TASKS FOR THIS EXERCISE:
- 1) In the article on the 30-year Treasury yield, how high did that yield briefly climb last week?
- 2) From the article on the 30-year Treasury yield, reproduce the text between "The yield on" and "important 5% mark.", inclusive, without changing a word.

DOCUMENT EXCERPT:
· · · · · · ·
TLT Finds Buyers as 30-Year Yield Tests the Big 5% Level

The yield on the 30-year U.S. Treasury briefly surged to 5.15% last week, its highest level since late 2023. Though it has since retreated to around 4.95%, the long bond remains stubbornly close to the psychologically important 5% mark.

This isn’t the first time the 30-year has breached that level in 2025. In fact, it’s happened multiple times for different reasons. Last week’s jump came after the House passed President Donald Trump’s sweeping tax cut package, stoking fears of ballooning budget deficits and a rising national debt.

Back in April, it was concerns over Trump’s trade war and speculation that foreign investors could pull back from U.S. government bonds that caused yields to jump.

And in January, the bond market responded to expectations that Trump’s economic agenda, centered around tax cuts and tariffs, would spur faster growth and inflation, while keeping the Fed sidelined following its short-lived rate-cutting stint in 2024.
· · · · · · ·
AVAILABLE DATA:
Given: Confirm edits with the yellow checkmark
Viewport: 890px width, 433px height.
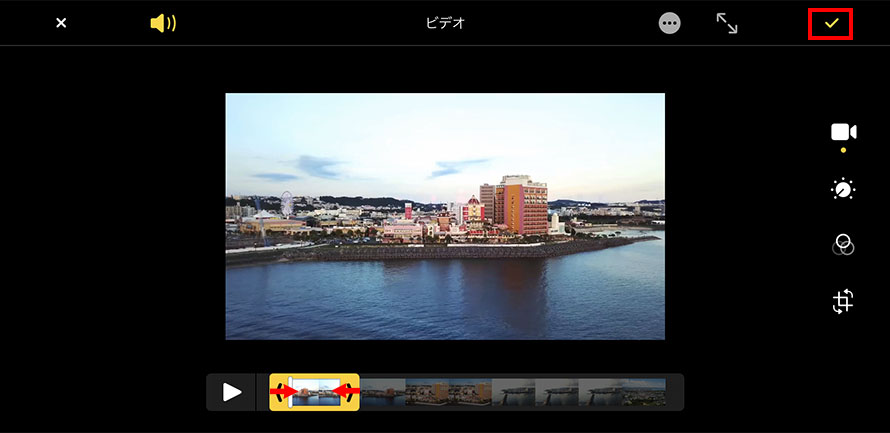Looking at the screenshot, I should click(830, 23).
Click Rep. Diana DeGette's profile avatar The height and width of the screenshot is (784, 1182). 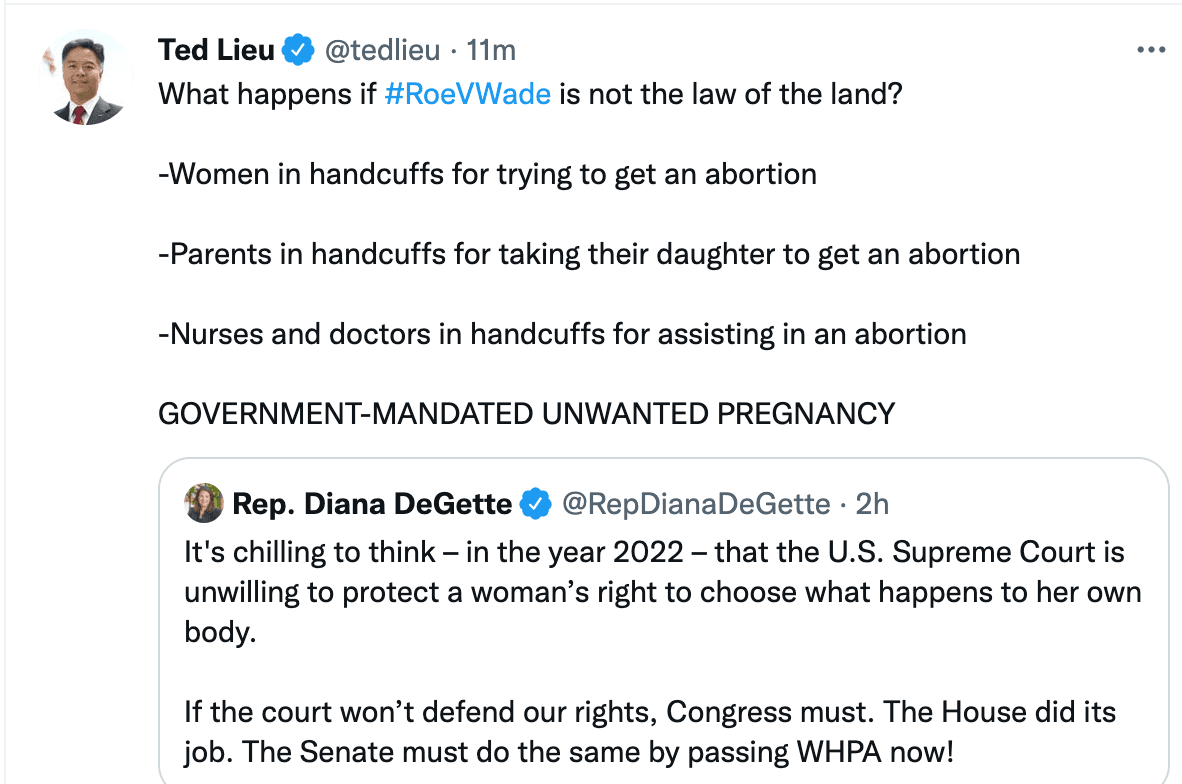[x=203, y=503]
· · · · · · ·
ANSWER SECTION:
- 1) It briefly surged to 5.15%.

- 2)
The yield on the 30-year U.S. Treasury briefly surged to 5.15% last week, its highest level since late 2023. Though it has since retreated to around 4.95%, the long bond remains stubbornly close to the psychologically important 5% mark.